The duration of a person's unfitness for work is determined by more than his/her primary diagnosis. Patients often report psychological problems and a feeling of being burnt out. Antonius Schneider and colleagues analyzed whether an association exists between such psychological symptoms and the length of sick leave, even if patients received their sick note because of purely physical symptoms, such as back pain (Dtsch Arztebl Int 2017; 114: 291-7).
The researchers studied the data of 225 patients, from 14 general practices, who had been issued with a sickness certificate. The diagnoses that prompted the sick leave varied. Respiratory disorders and disorders of the musculoskeletal system were the most common diagnoses. The longest mean periods of sick leave were documented for patients with diagnoses of skin diseases and mental disorders. All study participants completed a questionnaire that included the Maslach Burnout Inventory, General Survey, and Patient Health Questionnaire, with the scales depression, somatization, and anxiety. Patients' characteristics such as sex, age, relationship status, and educational attainment were also captured.

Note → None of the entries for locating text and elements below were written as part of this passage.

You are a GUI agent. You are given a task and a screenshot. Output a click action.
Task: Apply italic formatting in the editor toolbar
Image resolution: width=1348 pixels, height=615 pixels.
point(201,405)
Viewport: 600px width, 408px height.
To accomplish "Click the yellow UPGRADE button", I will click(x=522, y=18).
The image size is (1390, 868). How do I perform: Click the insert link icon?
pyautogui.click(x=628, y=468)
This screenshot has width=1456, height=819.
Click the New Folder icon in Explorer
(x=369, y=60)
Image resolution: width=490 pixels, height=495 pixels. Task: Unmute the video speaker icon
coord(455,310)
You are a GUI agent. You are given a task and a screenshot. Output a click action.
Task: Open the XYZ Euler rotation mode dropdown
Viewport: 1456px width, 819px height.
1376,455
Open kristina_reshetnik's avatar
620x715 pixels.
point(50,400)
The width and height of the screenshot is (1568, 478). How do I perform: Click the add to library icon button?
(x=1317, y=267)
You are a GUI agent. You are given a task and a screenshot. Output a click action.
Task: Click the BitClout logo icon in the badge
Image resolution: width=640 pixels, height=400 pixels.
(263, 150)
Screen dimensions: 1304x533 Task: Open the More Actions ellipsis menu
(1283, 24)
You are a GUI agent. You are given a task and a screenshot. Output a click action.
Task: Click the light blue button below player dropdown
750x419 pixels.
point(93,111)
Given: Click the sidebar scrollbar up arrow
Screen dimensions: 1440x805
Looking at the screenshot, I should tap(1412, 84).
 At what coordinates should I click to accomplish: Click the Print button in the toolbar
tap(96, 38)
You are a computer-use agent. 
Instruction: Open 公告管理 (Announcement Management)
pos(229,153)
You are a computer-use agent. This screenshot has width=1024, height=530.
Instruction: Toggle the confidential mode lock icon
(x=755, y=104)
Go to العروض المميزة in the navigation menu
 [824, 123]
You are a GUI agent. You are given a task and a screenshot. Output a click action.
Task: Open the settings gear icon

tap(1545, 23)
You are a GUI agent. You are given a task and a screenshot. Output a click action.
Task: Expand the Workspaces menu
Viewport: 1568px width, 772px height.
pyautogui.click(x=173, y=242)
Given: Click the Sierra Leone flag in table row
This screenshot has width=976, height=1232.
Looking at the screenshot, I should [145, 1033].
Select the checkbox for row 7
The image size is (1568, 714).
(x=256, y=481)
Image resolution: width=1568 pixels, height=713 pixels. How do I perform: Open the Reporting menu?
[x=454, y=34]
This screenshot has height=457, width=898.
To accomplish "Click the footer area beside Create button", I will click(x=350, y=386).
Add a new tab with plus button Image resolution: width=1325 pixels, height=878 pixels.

For the total study population, doctors' sick notes were associated with longer periods of sick leave in patients with a lower level of educational attainment (less than 10 years of schooling), independently of the primary diagnosis. An association existed between the length of the sick leave period and emotional exhaustion, depersonalization, depression, anxiety, and somatization. When study participants were excluded whose unfitness for work was primarily due to psychological and psychiatric diagnoses, the sick leave period correlated with emotional exhaustion, somatization, and—almost statistically significantly—with depression. Sex and relationship status were not relevant.
In a secondary analysis, age and formal education were associated with the duration of sick leave. Each year of increase in age led to an increase in the length of the sick leave period by 1.7%. In persons with higher levels of education, the length of sick leave was reduced by 40%. In terms of the psychological burden, an association of anxiety symptoms with the duration of unfitness to work was primarily noted.
The authors conclude that a holistic approach in patient-centered communication, such as is applied in case of depression and anxiety, may be helpful in psychological or physical symptoms of unknown origin during the consultation with the primary care physician.